Records for the task Start Marker

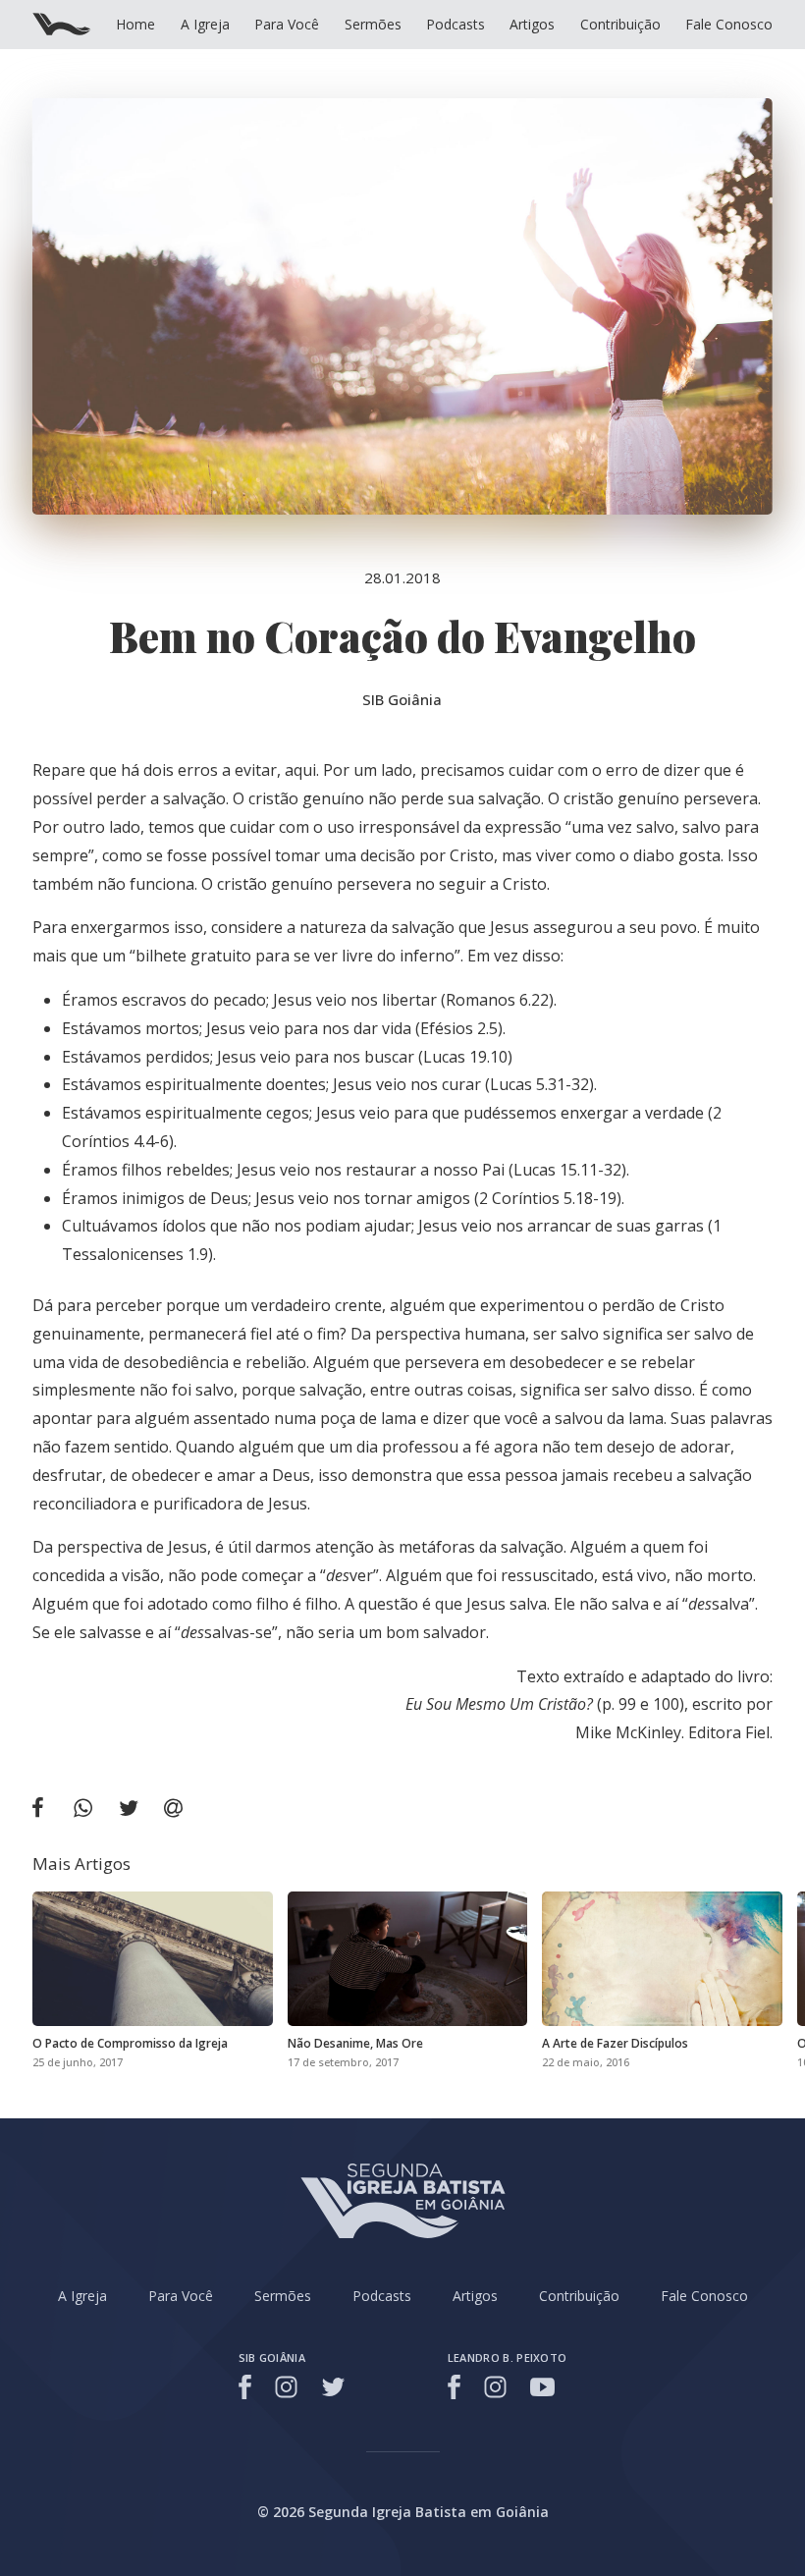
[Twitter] (333, 2387)
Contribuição (620, 24)
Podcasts (455, 24)
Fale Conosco (729, 24)
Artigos (532, 24)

Records for the task End Marker

**What is needed**
Return every entry above exactly as written, minus the pictures.

**Result for this task**
[Twitter] (333, 2387)
Contribuição (620, 24)
Podcasts (455, 24)
Fale Conosco (729, 24)
Artigos (532, 24)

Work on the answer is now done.